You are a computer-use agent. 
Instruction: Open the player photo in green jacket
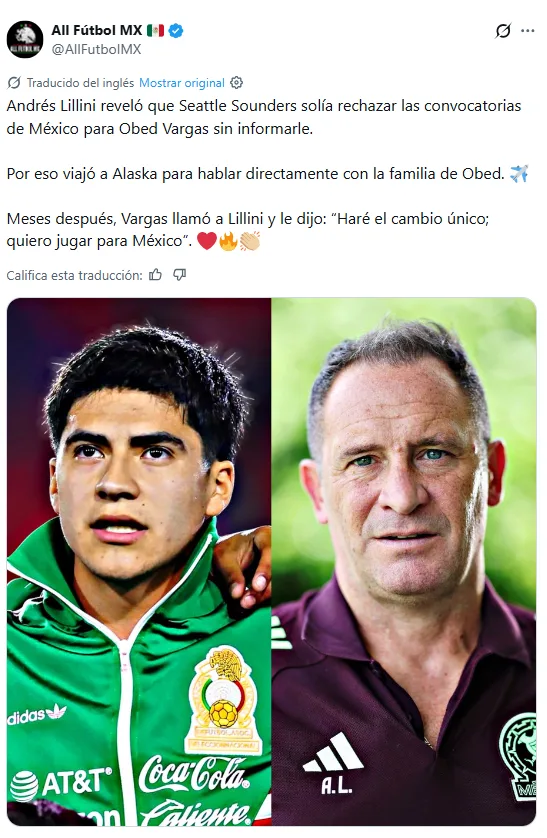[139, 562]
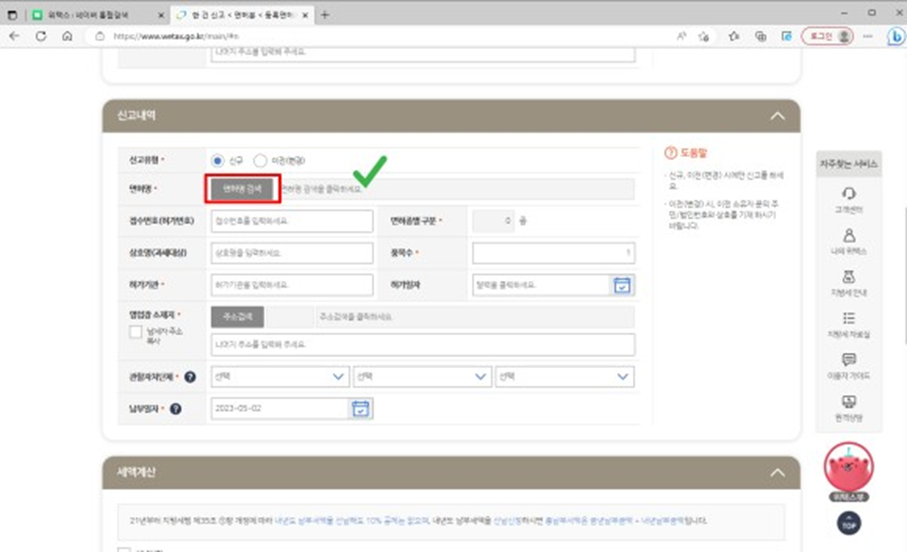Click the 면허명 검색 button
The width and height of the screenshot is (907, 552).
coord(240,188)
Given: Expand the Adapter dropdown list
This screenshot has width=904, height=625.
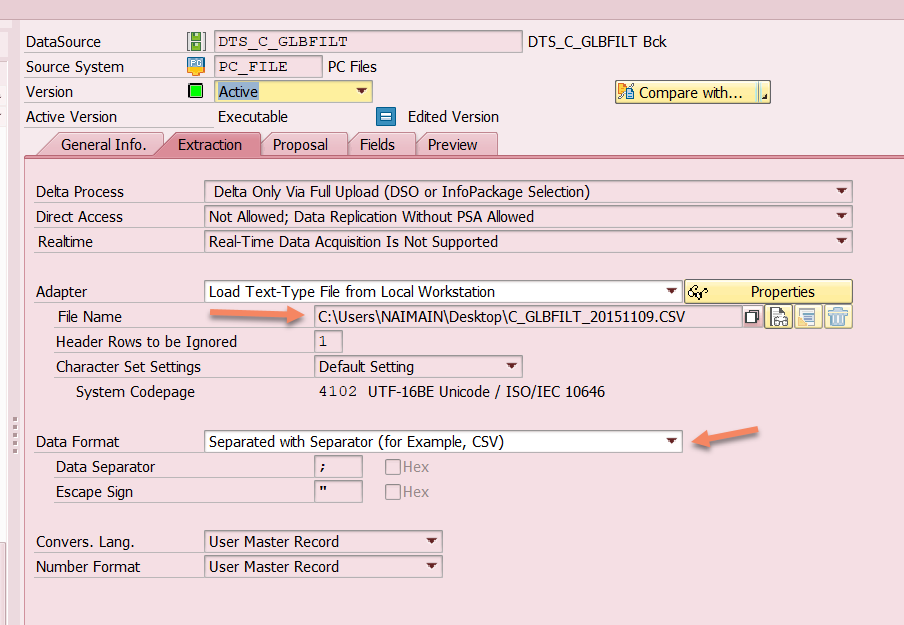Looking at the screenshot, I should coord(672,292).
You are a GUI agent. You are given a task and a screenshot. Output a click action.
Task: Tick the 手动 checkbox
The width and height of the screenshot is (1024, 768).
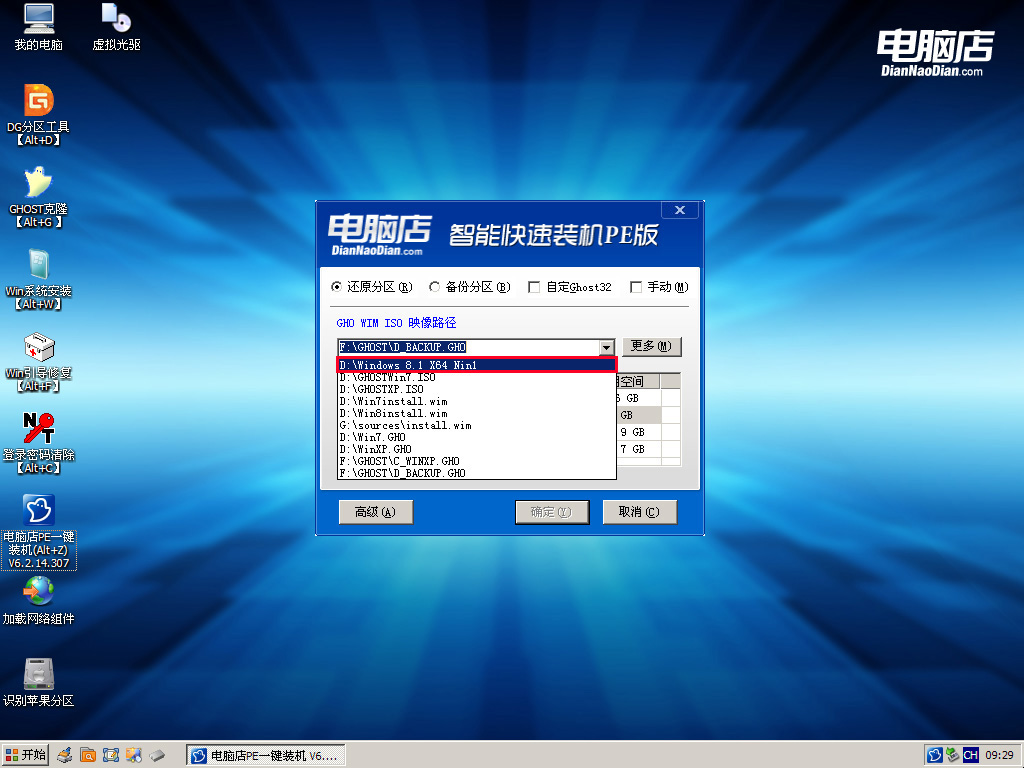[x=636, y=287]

──────────

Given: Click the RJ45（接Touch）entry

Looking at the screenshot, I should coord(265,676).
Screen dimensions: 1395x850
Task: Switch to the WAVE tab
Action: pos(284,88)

──────────

• [About this exercise]:
Above are the records; copy exactly the lines from the one with "Instruction: Open the" through the one with "Task: Tick the 手动 checkbox", including both, and nothing more. Leave out pictures.

• [Task solution]:
Instruction: Open the player photo in green jacket
[139, 562]
Click the 면허명 검색 button
The width and height of the screenshot is (907, 552).
coord(240,188)
Given: Expand the Adapter dropdown list
This screenshot has width=904, height=625.
Looking at the screenshot, I should coord(672,292).
You are a GUI agent. You are given a task and a screenshot. Output a click action.
Task: Tick the 手动 checkbox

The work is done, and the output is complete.